There are three ways to acquire magic in Skygarden:

  • You can be born with it. This is the weakest way to get magic. Someone born with Fire can light a candle; someone born with Sea can fill a glass of water. It's possible that being born with magic might be dangerous, but if it is, it looks like "very occasionally a baby randomly dies shortly before or after birth", and babies already do that a fair amount. People can be born with any subset of the elements, but will not be born with all of them, and usually the number is somewhere in the range of 1-5, more on the lower than the higher end.
  • You can be dedicated at birth - within the first 24 hours of your life - by any adult capable of picking you up and holding you for a number of minutes determined by the elements involved. Any particular baby can only be given one birth dedication, and the dedicator must decide in advance which elements to give to the baby, then hold the baby for the required length of time. There will be minor special effects, often elementally-themed, to signal that the dedication is ongoing; you don't have to worry about letting go early because you miscounted the time. If you put the baby down or let go of them during the dedication, they will die. They also sometimes die regardless.
  • You can self-dedicate, on your sixteenth birthday. This is the most powerful way to get magic. Any particular person can only perform one self-dedication, and must decide in advance which elements to give themselves, then maintain the self-dedication for a number of hours determined by the elements involved. Self-dedication is a difficult and painful process; it's been compared to dancing with a hurricane, or turning into an Aurum vampire. You have to actively participate, and keep your balance/rhythm despite pain and sensory overload, without rest, for the whole duration, and if you give up or fail you die.

    Self-dedications are also extremely noisy and moderately hazardous to bystanders: the usual marker of a self-dedication is a loudly roaring column of fire or energy enveloping the person, extending for several feet in all horizontal directions and high into the sky above them. It is recommended to self-dedicate outdoors, as if you try it indoors the building you're standing in may cease to have a roof.

The danger/difficulty of a particular dedication is proportional to the length of the dedication, and also to the person's preexisting amount of each element involved: for example, dedicating a child to Fire is more dangerous if they were born with it, and dedicating yourself to Fire is more dangerous if you were born with it, and more dangerous than that if you were birth-dedicated to it, and even more dangerous than that if you were both.

(I keep waffling about whether or not people can tell before attempting to birth-dedicate a child what that child's born elements are.
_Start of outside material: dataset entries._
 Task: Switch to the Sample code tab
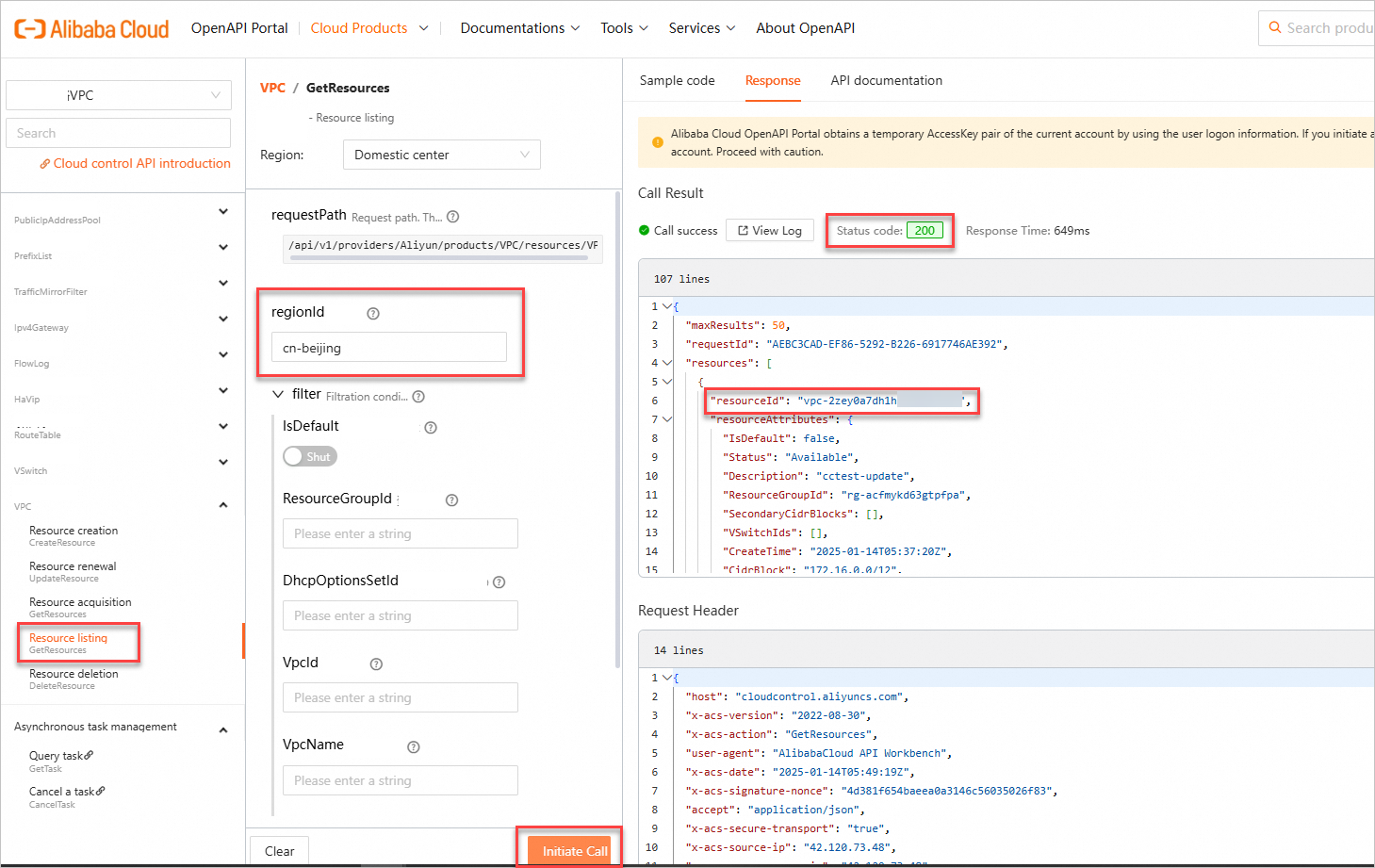pyautogui.click(x=677, y=80)
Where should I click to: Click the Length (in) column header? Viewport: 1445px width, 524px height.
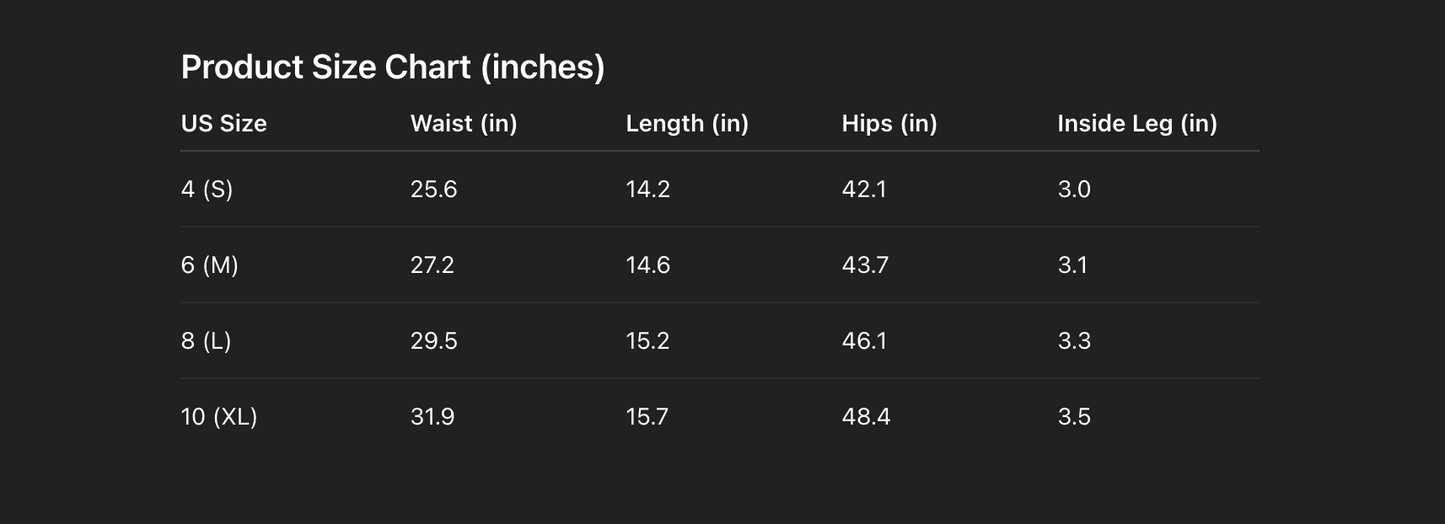pos(687,124)
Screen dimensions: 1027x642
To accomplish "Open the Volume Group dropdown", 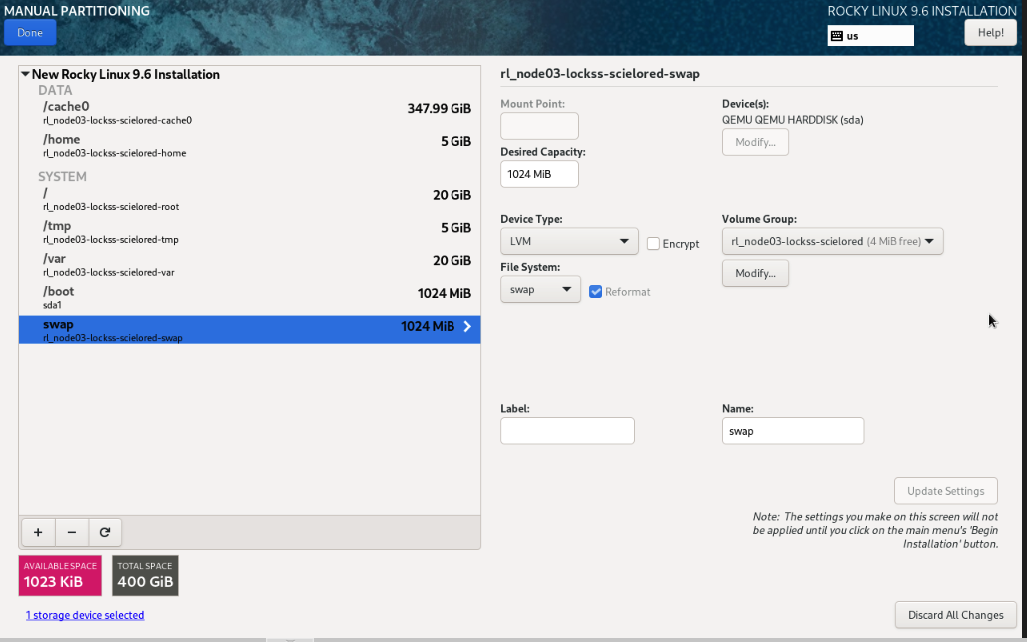I will point(832,241).
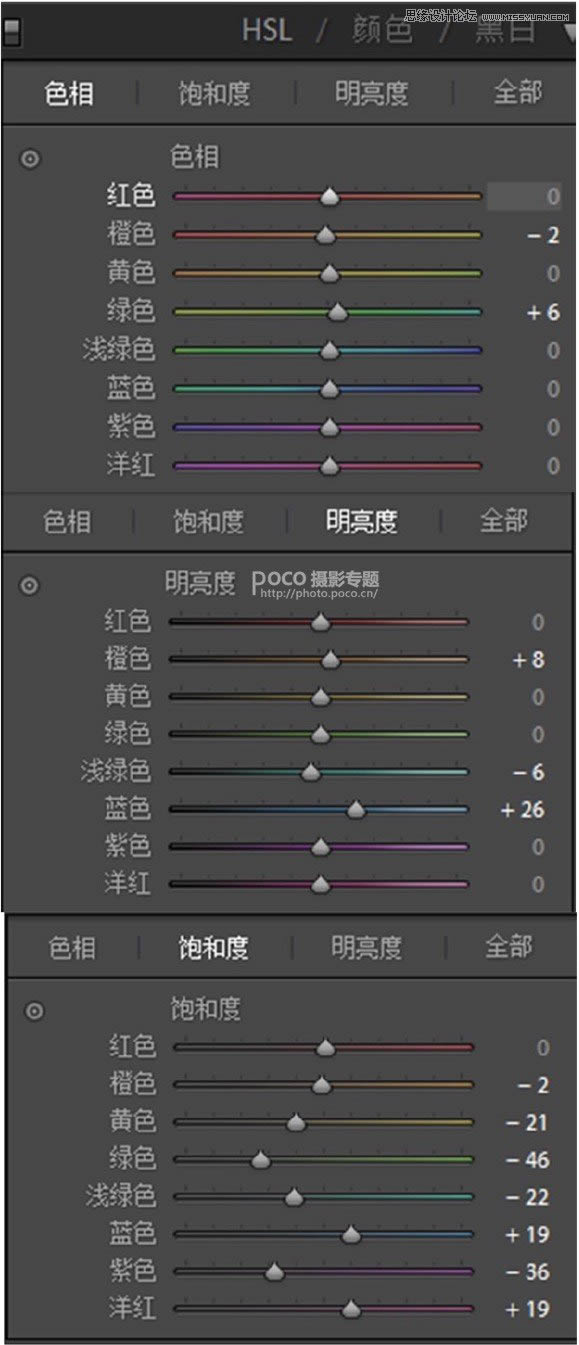
Task: Activate targeted adjustment tool beside 色相 title
Action: tap(31, 158)
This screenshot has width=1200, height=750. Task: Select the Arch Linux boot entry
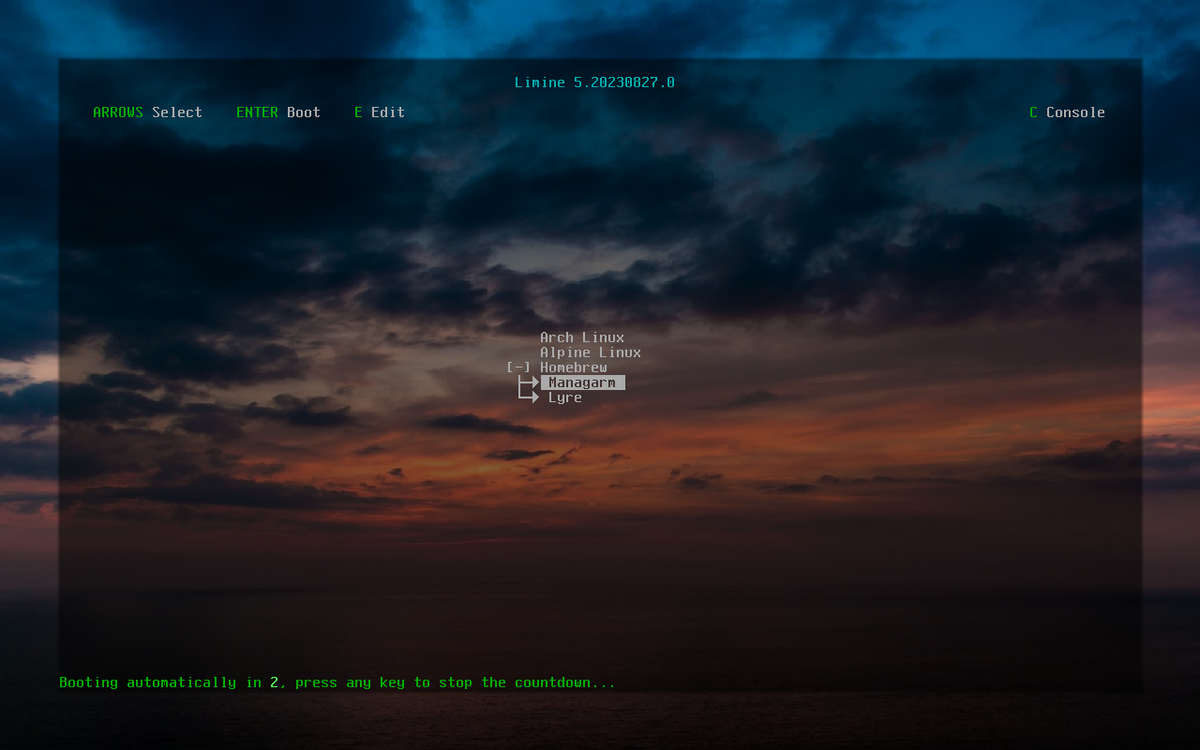point(581,337)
It might be a specialized skill, or require asking an adult with magic of their own to check.)

The formula for timing a dedication is: one [hour/minute] per Tier 3 element, and then each element of a higher tier costs as much as the sum of all elements below it. So a Tier 2 element costs 4, and a Tier 1 element costs 16. This means that a self-dedication to the full set of all elements lasts for 48 hours. (Self-dedications must begin during the 24 hours of your sixteenth birthday but may extend beyond it as needed.) Only one person has ever survived a full self-dedication. His name is Emperor Solekaran and he's a Serg.

Power level in an element stacks with the number of ways you have acquired it, and overall power level increases with the variety of elements a person has. You could say that having one element multiple times increases depth, while having multiple elements increases breadth.

Someone with high breadth can do things that don't fall clearly into the domain of any single element they possess; the tier bonuses are the most obvious example of this tendency, but it shows up in lesser and less-standardized ways all over the place.

Someone with high depth in an element can extend the domain of that element into new areas: for an example of high depth, consider Viasarae, also known as the Level 9000 Grandma, who has all three forms of Sea.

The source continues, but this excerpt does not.